Open MPI logo

Hardware Locality Development Mailing List Archives

  |   Home   |   Support   |   FAQ   |   all Hardware Locality Development mailing list

Subject: [hwloc-devel] distances branch
From: Brice Goglin (Brice.Goglin_at_[hidden])
Date: 2011-01-11 11:37:36


Hello,

The "distances" branch will be candidate for merging into trunk in the
near future.

As of hwloc 1.1, we read NUMA distances from the OS/BIOS on Linux,
Solaris and OSF. It gives us a distance matrix that we use to group
objects that are physically closer (see tests/linux/16ia64-8n2s.output
or tests/linux/256ia64-64n2s2c.output).

Here's what's new in the distances branch:

1) We still get the same info from the OS/BIOS. But we expose it to the
application. So in the interface, any object may contain a distance
matrix between its children (or grand-children or ...). Usually, the
root object contains the distances between all NUMA nodes. But it could
also be a socket containing the distances between all its cores. The
distance are normalized floats. Distance to myself is 1. Distance to
others is >=1.

The structure looks like this:

struct hwloc_distances_s {
  unsigned relative_depth; /**< \brief Relative depth of the considered objects
                                 * below the object containing this distance information. */
  unsigned nbobjs; /**< \brief Number of objects considered in the matrix.
                                 * It is the number of descendant objects at \p relative_depth
                                 * below the containing object.
                                 * It corresponds to the result of hwloc_get_nbobjs_inside_cpuset_by_depth. */

  float *latency; /**< \brief Matrix of latencies between objects, stored as a one-dimension array.
                                 * Values are normalized to get 1.0 as the minimal value in the matrix.
                                 * Latency from i-th to j-th object is stored in slot i*nbobjs+j. */
  float latency_max; /**< \brief The maximal value in the matrix. */
  float latency_base; /**< \brief The multiplier that should be applied to matrix values
                                 * to retrieve the original OS-provided latencies.
                                 * Usually 10 on Linux since ACPI SLIT uses 10 for local latency.
                                 */
};

2) On some machines, the OS/BIOS doesn't provide any distances. It's
still possible to feed hwloc with user-given distances between topology
init and load with the following function (or with an environment variable):

int hwloc_topology_set_distance_matrix(hwloc_topology_t topology,
                                       hwloc_obj_type_t type, unsigned nbobjs,
                                       unsigned *os_index, float *distances);

Here's what's *not* in the branch:

1) Right now, the grouping code needs very "clean" distances when
grouping objects (it doesn't know that 2.0 and 2.05 are likely equal)
but we could certainly make this less strict. You could even imagine
benchmarking the machine to measure latencies between all cores and
having hwloc generate the complete hierarchy using distances (instead of
discover sockets and cores from the OS). Can be added later.
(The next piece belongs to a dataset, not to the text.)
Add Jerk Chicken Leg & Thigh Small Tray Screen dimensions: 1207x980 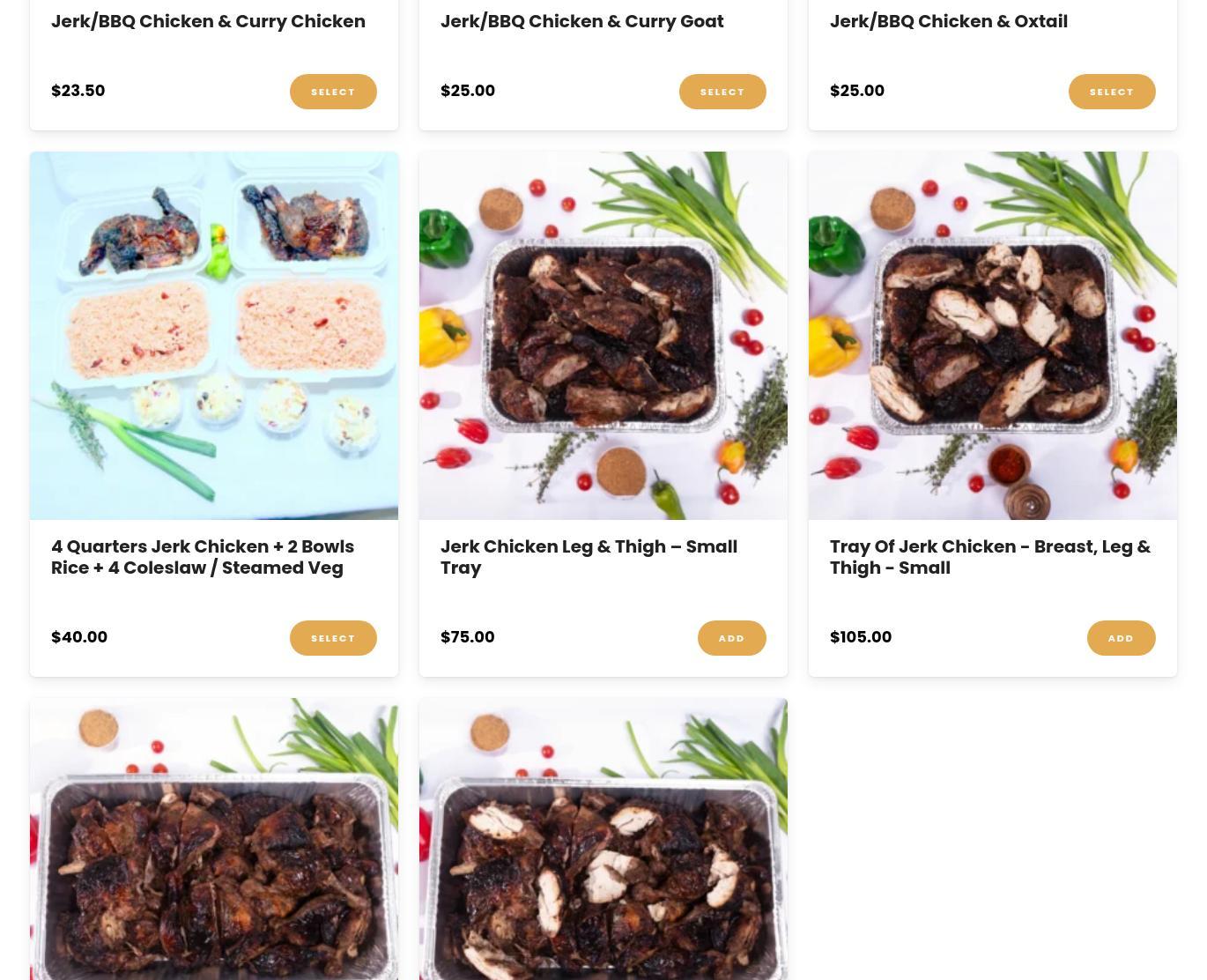coord(732,638)
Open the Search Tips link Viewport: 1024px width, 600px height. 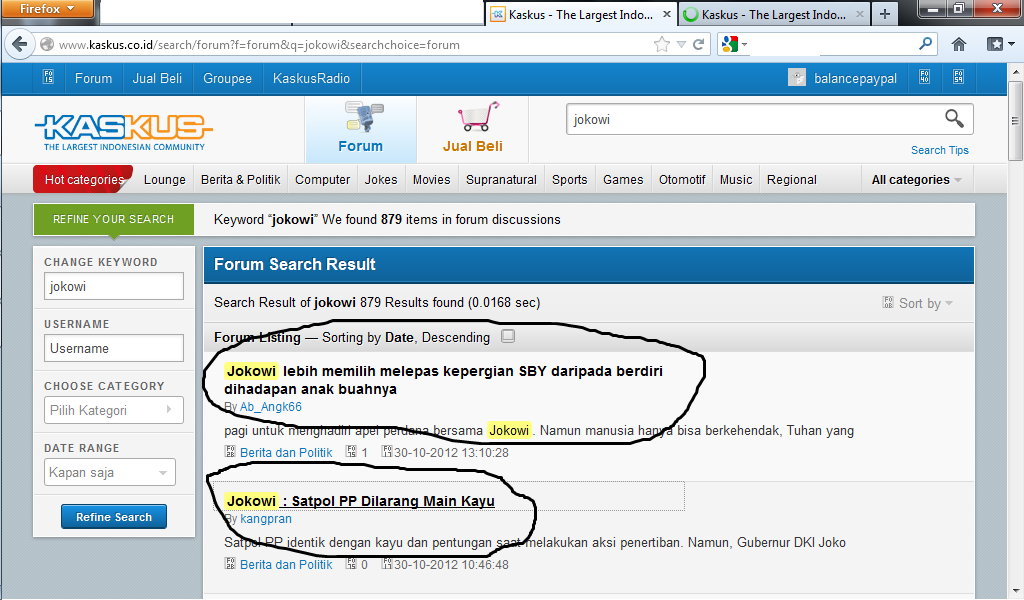939,150
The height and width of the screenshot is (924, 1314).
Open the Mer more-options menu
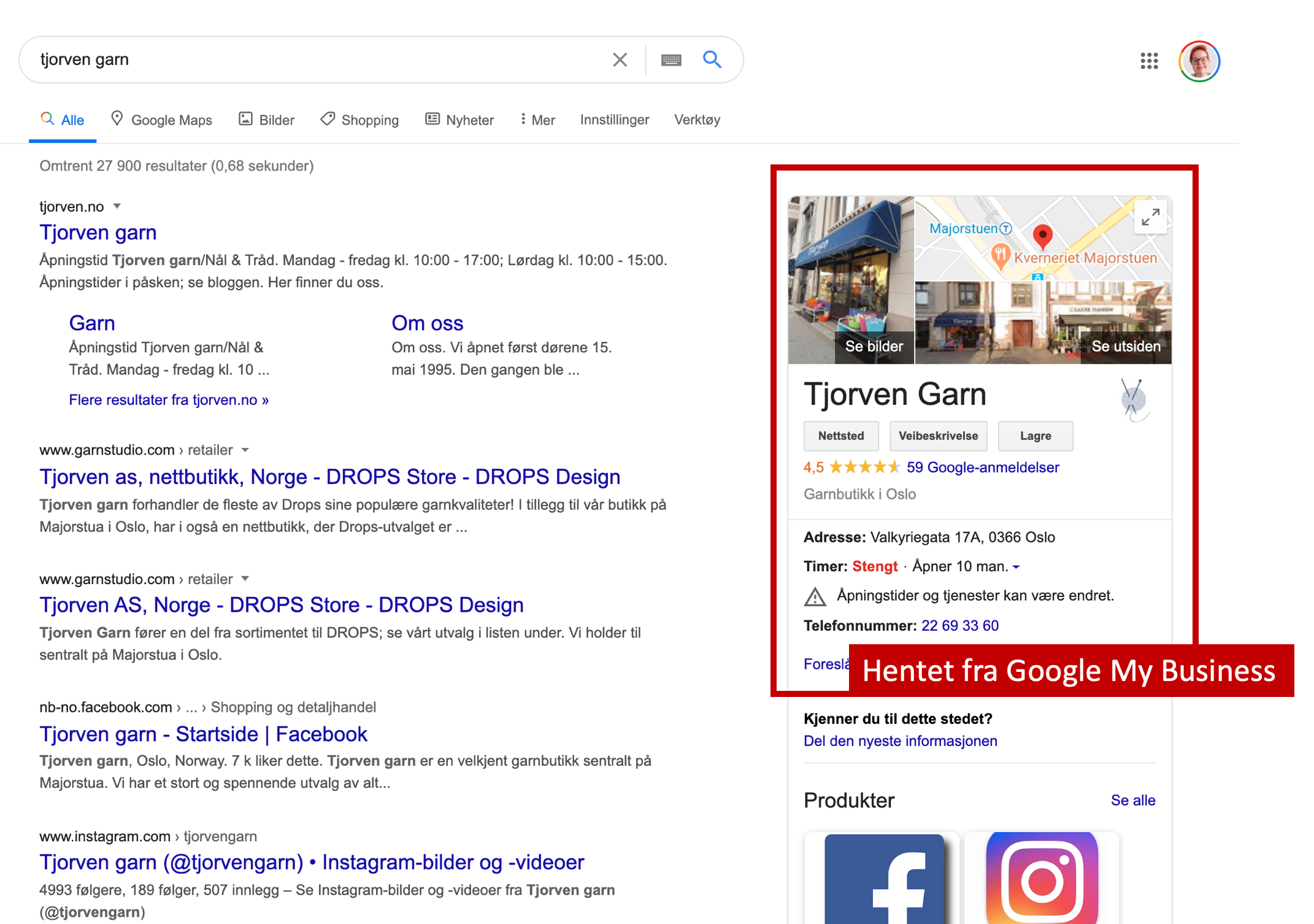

2) All the above is actually about latencies between objects. It does
not cover the interconnection graph (or the number of hops) between
objects. This could also be represented as a distance matrix like above
(with integer values starting at 0 instead of float normalized to 1.0),
but it would be meaningless on current HyperTransport generations
(there's a single route between HT localities, it may or may not be the
shortest physical path between them, and it may vary with the type of
packet, ...). More thinking needed here, and it may make us revise the
"latency" names in the above "struct hwloc_distances_s".

Hope all this makes sense, any comments appreciated.
Brice